**The records**
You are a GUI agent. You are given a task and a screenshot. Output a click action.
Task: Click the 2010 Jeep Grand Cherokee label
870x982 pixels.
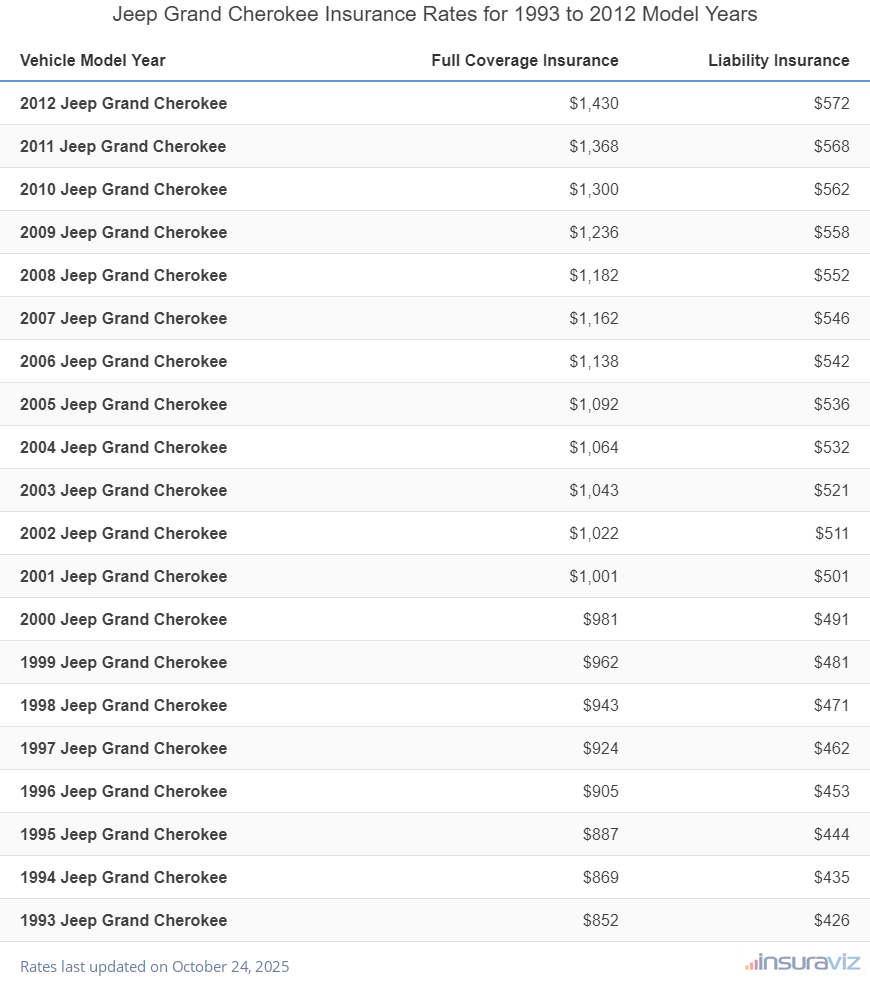pos(123,189)
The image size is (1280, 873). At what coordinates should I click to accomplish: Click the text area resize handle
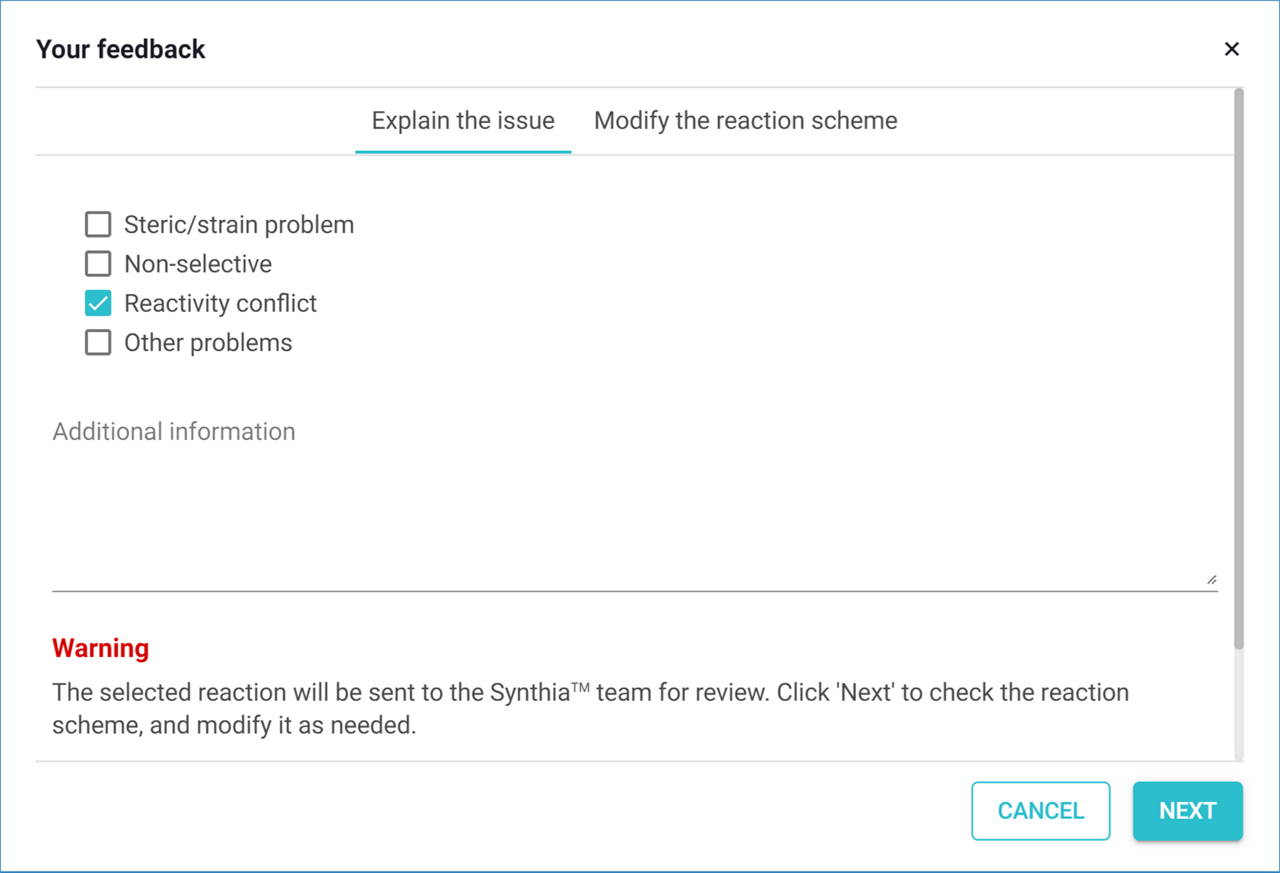pos(1211,578)
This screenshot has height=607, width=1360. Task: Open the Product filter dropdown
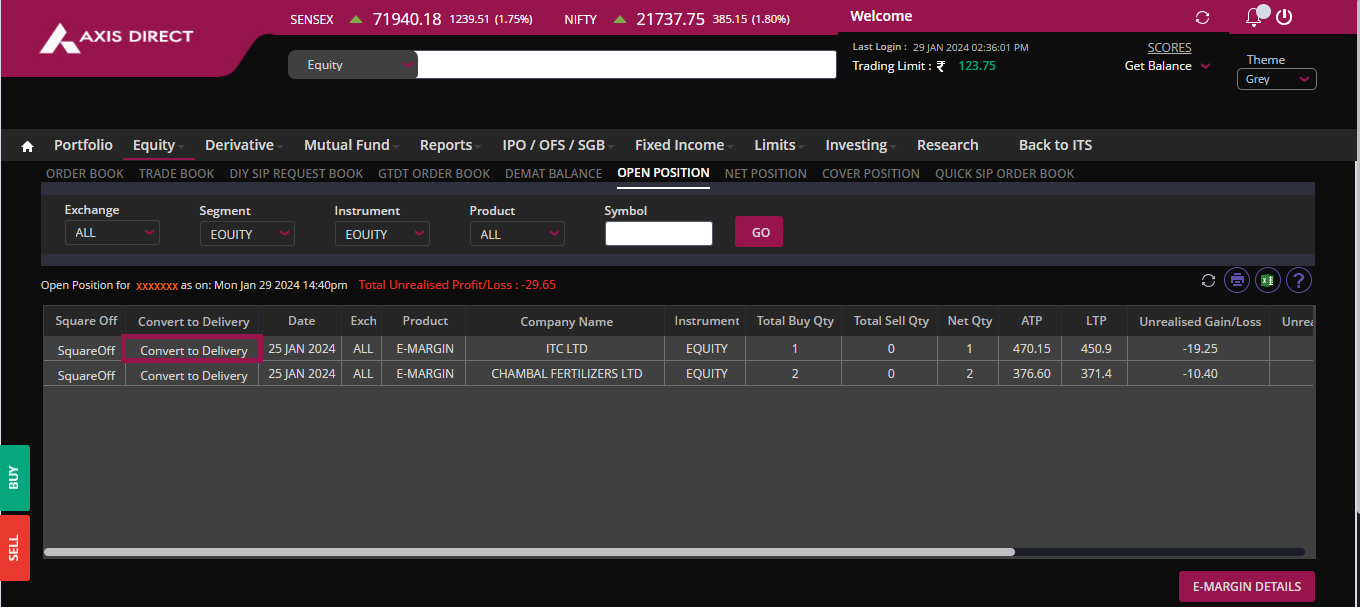[x=516, y=234]
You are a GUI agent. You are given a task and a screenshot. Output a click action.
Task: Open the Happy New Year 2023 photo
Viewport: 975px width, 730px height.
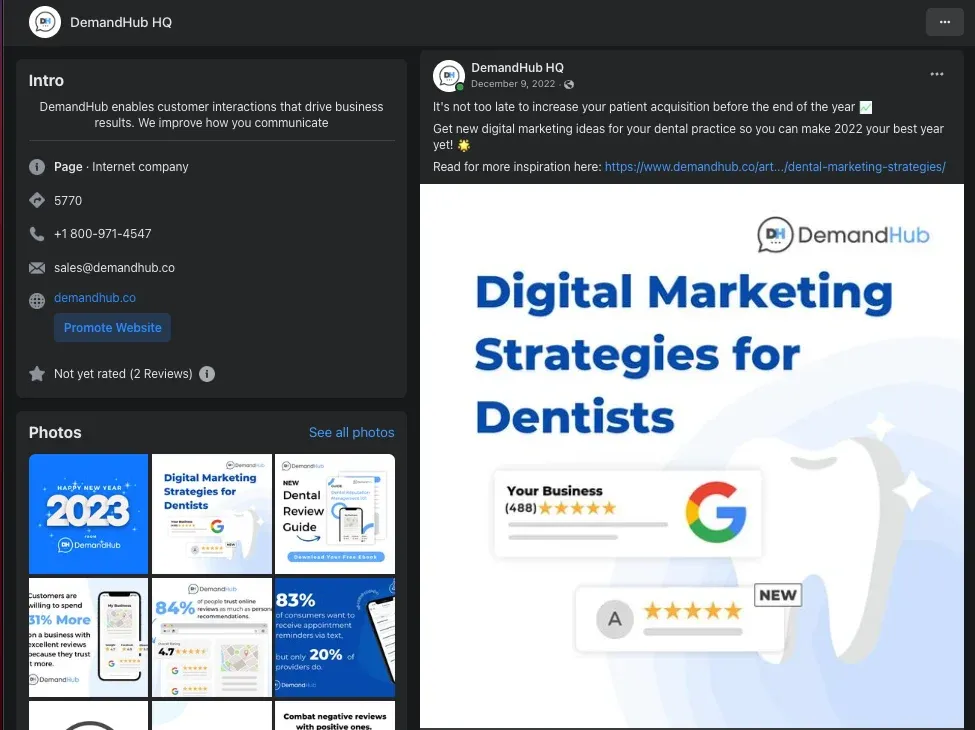88,514
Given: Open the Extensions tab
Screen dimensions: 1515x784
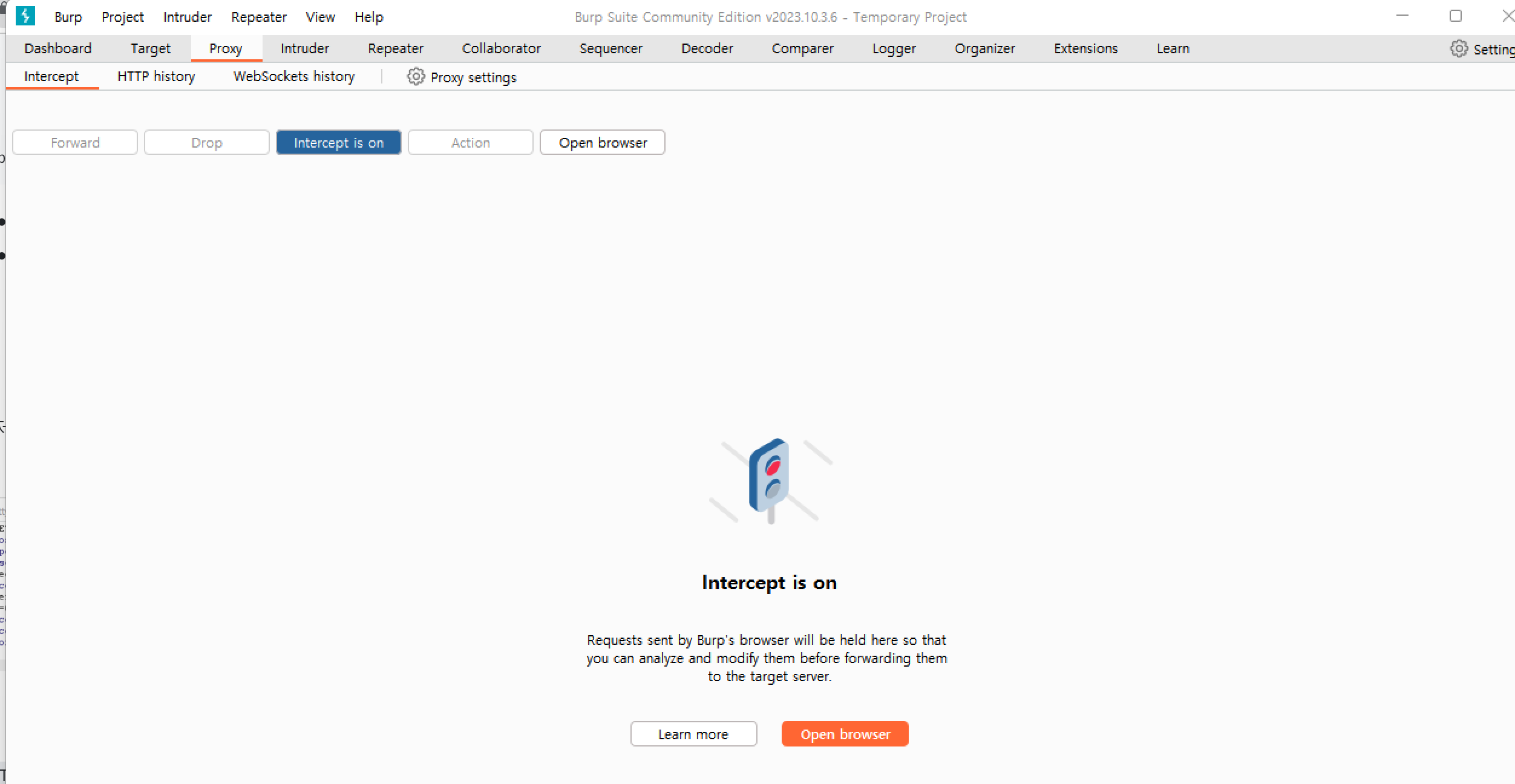Looking at the screenshot, I should point(1085,48).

**Written task**
Copy the listing word for word, beginning with the line that contains "Given: Open the Extensions tab" and continuing through its last line. Leave out the pictures.

**Solution to this exercise**
Given: Open the Extensions tab
Screen dimensions: 1515x784
Looking at the screenshot, I should point(1085,48).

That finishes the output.